Rename "Named Views" to "Saved Views" in the rows below and reproduce them with everything else left unchanged.
▼▼▼
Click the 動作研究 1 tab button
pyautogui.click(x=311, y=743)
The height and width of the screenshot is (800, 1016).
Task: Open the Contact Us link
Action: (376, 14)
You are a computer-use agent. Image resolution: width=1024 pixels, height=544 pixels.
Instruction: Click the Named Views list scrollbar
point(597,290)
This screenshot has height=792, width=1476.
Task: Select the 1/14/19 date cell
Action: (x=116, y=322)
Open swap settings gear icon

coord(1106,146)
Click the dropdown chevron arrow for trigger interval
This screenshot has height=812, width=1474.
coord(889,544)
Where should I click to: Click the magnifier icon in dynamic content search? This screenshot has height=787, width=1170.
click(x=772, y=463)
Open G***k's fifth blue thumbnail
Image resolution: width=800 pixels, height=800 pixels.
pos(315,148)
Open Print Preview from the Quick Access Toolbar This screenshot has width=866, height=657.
▲▲▲
__SOLUTION FOR THIS EXERCISE__.
Click the 動作研究 1 tab button
pyautogui.click(x=311, y=743)
The height and width of the screenshot is (800, 1016).
Task: Open the Contact Us link
Action: (376, 14)
You are a computer-use agent. Image resolution: width=1024 pixels, height=544 pixels.
Instruction: Click the Saved Views list scrollbar
point(597,290)
This screenshot has height=792, width=1476.
Task: Select the 1/14/19 date cell
Action: (x=116, y=322)
Open swap settings gear icon

coord(1106,146)
Click the dropdown chevron arrow for trigger interval
This screenshot has height=812, width=1474.
coord(889,544)
Where should I click to: Click the magnifier icon in dynamic content search? This screenshot has height=787, width=1170.
click(x=772, y=463)
Open G***k's fifth blue thumbnail
Image resolution: width=800 pixels, height=800 pixels.
pos(315,148)
Open Print Preview from the Quick Access Toolbar This screenshot has width=866, height=657.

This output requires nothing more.